[Task brief]
Lines below that hold the word "link" must be copied in full.

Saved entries
------------------------------------------------------------------------

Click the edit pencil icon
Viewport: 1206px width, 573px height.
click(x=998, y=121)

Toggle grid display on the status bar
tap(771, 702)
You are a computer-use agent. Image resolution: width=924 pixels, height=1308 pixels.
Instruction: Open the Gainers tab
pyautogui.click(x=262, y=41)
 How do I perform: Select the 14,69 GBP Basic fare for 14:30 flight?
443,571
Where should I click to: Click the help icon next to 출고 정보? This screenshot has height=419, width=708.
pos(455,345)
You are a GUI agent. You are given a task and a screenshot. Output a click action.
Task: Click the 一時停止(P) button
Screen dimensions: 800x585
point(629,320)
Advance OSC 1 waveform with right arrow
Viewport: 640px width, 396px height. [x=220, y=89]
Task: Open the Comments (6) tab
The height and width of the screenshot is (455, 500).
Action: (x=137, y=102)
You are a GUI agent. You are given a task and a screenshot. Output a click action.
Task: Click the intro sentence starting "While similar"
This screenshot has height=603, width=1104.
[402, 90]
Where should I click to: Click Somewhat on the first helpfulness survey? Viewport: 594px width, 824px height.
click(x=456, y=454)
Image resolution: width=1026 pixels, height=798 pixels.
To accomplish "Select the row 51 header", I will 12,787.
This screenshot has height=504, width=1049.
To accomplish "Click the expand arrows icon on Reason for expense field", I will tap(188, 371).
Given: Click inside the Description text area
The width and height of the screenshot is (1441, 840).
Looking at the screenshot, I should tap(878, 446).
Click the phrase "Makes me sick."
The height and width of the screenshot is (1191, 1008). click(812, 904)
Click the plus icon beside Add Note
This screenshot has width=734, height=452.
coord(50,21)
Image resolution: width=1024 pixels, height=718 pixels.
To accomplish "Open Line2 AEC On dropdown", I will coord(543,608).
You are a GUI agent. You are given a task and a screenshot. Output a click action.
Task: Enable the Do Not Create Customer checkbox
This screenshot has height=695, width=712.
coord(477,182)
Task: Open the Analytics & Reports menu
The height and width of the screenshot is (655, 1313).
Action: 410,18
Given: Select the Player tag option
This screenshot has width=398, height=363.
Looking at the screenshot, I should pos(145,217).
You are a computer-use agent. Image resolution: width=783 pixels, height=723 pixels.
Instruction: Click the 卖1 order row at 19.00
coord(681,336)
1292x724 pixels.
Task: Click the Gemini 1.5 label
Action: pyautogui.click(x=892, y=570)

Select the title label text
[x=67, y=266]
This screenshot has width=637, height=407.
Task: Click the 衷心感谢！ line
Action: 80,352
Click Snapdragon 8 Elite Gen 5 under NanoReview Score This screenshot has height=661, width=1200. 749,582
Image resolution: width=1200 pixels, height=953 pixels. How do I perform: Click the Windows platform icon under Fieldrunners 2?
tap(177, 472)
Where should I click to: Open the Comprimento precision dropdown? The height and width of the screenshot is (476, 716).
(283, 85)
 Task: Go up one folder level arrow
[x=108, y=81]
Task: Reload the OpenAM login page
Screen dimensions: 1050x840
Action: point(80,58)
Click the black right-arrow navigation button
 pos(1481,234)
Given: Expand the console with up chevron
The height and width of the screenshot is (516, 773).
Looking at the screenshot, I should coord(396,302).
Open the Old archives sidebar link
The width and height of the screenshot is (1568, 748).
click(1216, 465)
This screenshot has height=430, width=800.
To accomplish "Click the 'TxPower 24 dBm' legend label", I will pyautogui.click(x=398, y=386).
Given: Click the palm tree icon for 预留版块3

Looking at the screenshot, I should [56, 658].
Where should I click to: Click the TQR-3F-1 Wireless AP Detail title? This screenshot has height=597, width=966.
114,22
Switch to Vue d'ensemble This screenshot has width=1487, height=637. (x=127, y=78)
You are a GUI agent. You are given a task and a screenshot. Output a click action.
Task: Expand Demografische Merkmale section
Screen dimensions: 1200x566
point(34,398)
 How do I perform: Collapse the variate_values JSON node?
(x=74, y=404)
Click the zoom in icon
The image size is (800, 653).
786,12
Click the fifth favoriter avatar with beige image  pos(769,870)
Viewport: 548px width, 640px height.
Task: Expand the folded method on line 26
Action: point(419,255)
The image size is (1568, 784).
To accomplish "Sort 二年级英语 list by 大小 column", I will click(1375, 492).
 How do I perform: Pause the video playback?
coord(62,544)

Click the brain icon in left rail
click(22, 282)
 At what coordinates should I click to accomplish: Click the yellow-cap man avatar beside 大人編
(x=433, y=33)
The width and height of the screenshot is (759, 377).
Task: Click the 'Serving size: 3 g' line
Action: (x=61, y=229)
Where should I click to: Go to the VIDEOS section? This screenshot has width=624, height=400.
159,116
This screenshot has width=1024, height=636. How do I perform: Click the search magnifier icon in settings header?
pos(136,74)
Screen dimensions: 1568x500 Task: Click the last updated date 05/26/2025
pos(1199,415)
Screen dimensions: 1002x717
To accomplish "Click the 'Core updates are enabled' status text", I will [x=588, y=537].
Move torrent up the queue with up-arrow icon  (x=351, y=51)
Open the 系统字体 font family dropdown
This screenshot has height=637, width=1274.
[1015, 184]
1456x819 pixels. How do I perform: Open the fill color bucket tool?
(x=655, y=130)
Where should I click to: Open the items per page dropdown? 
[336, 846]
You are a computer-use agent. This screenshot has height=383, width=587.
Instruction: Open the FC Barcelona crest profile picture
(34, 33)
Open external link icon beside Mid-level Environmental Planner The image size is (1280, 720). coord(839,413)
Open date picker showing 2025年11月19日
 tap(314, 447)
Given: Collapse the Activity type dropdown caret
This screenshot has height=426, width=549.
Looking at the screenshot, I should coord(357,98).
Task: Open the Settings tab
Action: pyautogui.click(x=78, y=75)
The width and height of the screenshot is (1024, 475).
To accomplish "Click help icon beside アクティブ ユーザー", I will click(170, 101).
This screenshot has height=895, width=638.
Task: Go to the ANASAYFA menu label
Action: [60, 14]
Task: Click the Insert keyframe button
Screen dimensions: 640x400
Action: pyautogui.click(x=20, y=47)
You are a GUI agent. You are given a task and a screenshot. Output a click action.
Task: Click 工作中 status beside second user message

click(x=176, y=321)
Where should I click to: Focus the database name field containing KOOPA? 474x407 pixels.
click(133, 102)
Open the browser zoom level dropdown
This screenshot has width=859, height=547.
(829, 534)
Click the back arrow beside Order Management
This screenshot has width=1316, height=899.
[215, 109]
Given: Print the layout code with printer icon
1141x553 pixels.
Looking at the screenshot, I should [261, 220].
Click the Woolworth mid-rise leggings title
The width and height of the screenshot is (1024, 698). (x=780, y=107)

------------------------------------------------------------------------

[Result below]
Open the Old archives sidebar link
Open external link icon beside Mid-level Environmental Planner The image size is (1280, 720). coord(839,413)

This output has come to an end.